YOUR OBJECTIVE:
In the records that follow, the lines from the one containing "Viewport: 500px width, 400px height." to the one containing "Open Brian Hanson", inclusive, are to be given again exactly.

Segment Start: MATERIAL PROVIDED

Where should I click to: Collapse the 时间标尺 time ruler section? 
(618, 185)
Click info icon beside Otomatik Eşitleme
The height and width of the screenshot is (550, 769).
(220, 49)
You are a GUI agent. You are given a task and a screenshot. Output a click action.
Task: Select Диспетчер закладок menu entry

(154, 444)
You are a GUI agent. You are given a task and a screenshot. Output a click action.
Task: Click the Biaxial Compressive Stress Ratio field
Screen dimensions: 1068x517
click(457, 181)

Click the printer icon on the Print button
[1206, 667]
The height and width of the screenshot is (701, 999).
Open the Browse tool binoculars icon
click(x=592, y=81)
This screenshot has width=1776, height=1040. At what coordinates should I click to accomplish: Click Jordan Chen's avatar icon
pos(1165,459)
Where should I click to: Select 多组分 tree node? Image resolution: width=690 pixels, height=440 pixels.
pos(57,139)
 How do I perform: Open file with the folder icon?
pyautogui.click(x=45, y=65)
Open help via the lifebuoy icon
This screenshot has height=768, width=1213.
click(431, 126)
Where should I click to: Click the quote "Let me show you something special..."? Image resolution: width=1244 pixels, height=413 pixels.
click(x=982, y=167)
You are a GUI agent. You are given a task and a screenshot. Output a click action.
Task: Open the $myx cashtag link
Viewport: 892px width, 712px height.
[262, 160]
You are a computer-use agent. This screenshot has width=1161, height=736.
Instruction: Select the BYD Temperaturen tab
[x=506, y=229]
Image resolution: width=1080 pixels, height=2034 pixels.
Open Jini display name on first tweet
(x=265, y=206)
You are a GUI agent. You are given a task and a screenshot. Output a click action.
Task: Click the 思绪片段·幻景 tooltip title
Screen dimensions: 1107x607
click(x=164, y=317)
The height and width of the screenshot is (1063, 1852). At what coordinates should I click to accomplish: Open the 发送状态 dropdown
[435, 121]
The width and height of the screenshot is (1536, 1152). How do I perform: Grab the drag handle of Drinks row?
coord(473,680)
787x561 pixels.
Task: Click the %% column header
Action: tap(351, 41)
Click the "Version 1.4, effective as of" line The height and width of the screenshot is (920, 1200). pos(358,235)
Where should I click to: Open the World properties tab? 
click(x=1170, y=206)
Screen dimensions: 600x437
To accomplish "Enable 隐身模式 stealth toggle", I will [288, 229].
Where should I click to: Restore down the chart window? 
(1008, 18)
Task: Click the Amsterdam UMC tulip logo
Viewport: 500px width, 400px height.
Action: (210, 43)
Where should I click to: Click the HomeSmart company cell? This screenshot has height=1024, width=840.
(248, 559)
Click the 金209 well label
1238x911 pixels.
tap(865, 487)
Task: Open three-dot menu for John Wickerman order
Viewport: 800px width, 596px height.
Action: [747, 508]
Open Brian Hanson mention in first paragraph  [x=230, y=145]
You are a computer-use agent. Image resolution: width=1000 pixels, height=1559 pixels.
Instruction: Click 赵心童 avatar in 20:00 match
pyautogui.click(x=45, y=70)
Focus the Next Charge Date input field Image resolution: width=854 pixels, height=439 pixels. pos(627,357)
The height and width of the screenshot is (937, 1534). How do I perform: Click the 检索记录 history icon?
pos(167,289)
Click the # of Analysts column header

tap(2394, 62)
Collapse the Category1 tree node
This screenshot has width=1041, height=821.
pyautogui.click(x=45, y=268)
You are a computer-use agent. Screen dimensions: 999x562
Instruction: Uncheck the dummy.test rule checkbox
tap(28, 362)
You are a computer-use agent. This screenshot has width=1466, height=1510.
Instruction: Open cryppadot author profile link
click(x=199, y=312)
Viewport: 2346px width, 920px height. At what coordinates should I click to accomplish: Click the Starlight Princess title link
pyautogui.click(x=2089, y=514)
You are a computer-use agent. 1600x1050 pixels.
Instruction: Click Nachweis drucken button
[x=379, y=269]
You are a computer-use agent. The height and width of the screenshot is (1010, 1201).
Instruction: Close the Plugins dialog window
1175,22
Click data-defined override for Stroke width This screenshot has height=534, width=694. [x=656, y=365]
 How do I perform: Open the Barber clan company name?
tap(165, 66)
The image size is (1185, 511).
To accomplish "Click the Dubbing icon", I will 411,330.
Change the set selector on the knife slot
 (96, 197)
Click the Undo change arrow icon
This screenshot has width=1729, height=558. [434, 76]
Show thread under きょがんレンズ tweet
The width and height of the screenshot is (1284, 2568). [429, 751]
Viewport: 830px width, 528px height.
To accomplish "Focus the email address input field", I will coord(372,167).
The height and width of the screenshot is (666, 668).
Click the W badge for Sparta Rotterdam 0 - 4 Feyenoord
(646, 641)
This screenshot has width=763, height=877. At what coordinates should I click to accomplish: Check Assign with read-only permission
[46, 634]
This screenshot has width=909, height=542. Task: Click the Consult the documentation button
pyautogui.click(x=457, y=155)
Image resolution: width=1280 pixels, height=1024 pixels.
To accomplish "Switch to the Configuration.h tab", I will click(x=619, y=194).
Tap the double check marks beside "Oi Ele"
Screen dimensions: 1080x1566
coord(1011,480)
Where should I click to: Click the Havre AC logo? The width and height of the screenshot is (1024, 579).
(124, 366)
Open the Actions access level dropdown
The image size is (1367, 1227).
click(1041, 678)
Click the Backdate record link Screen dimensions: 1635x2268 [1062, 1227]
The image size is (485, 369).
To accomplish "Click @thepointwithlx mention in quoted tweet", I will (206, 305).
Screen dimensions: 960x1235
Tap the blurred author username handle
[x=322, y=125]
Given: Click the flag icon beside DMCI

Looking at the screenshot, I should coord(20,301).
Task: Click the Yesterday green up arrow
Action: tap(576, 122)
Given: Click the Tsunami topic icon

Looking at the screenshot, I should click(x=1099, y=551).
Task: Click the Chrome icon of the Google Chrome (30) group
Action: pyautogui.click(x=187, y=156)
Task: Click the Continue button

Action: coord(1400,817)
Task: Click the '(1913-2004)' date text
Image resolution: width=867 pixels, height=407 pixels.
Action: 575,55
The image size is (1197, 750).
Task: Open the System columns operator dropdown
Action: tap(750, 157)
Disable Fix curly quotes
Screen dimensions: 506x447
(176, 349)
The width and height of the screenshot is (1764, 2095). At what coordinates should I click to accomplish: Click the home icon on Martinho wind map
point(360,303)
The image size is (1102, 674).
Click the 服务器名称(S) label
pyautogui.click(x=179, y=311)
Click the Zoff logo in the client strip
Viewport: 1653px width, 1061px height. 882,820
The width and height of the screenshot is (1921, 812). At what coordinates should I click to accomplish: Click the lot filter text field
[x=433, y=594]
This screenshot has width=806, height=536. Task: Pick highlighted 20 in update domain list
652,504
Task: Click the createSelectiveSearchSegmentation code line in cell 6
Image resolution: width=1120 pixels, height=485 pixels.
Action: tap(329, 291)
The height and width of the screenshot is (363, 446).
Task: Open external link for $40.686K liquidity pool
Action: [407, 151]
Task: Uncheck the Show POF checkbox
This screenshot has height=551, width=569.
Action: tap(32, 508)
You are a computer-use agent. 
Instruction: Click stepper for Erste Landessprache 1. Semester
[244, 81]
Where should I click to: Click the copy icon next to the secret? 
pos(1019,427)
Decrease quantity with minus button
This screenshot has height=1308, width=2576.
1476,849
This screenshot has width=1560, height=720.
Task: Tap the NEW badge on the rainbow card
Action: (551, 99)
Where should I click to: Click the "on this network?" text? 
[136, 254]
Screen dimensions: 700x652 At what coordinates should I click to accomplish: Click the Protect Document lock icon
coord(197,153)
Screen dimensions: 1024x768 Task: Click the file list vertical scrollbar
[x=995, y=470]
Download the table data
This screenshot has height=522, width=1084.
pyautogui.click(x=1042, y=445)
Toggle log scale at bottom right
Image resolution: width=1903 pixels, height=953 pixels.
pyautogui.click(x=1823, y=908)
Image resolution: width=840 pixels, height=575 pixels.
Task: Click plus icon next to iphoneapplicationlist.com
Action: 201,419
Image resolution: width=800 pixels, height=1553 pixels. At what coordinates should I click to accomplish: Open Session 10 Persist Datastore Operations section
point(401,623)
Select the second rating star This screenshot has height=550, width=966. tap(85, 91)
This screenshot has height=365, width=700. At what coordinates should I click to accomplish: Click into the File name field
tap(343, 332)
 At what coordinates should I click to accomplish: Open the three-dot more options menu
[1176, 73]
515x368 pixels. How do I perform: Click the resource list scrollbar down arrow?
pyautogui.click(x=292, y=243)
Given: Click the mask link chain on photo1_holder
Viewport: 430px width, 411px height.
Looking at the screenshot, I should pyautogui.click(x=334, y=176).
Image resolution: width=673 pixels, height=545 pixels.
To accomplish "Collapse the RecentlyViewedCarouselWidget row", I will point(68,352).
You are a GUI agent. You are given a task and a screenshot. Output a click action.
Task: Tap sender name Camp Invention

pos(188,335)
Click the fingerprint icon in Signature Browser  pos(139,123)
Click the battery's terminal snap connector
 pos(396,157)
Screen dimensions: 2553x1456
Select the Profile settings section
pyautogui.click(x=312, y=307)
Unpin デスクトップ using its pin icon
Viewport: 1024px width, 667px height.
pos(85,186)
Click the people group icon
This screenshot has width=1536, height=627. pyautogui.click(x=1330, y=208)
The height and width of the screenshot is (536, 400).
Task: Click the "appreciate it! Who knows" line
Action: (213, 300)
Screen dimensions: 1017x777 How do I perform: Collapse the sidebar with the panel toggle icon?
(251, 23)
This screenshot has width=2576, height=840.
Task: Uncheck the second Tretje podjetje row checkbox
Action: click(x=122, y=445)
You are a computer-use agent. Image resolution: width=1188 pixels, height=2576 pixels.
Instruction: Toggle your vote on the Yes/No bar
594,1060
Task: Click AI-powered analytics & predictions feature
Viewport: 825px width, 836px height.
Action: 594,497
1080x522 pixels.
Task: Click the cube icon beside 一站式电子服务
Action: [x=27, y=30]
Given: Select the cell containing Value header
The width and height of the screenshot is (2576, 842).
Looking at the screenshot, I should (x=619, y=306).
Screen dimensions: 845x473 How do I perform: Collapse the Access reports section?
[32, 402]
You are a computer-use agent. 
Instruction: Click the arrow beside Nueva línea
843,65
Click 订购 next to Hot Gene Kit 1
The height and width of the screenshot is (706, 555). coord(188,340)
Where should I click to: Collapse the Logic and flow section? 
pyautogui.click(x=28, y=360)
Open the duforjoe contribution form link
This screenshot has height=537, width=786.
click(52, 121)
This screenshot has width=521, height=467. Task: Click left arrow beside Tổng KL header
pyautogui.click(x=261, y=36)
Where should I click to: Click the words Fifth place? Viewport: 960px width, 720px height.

Segment End: MATERIAL PROVIDED

RESULT FOR THIS TASK:
Viewport: 500px width, 400px height.
Action: (210, 43)
Where should I click to: Click the HomeSmart company cell? This screenshot has height=1024, width=840.
(248, 559)
Click the 金209 well label
1238x911 pixels.
tap(865, 487)
Task: Open three-dot menu for John Wickerman order
Viewport: 800px width, 596px height.
Action: [747, 508]
Open Brian Hanson mention in first paragraph  [x=230, y=145]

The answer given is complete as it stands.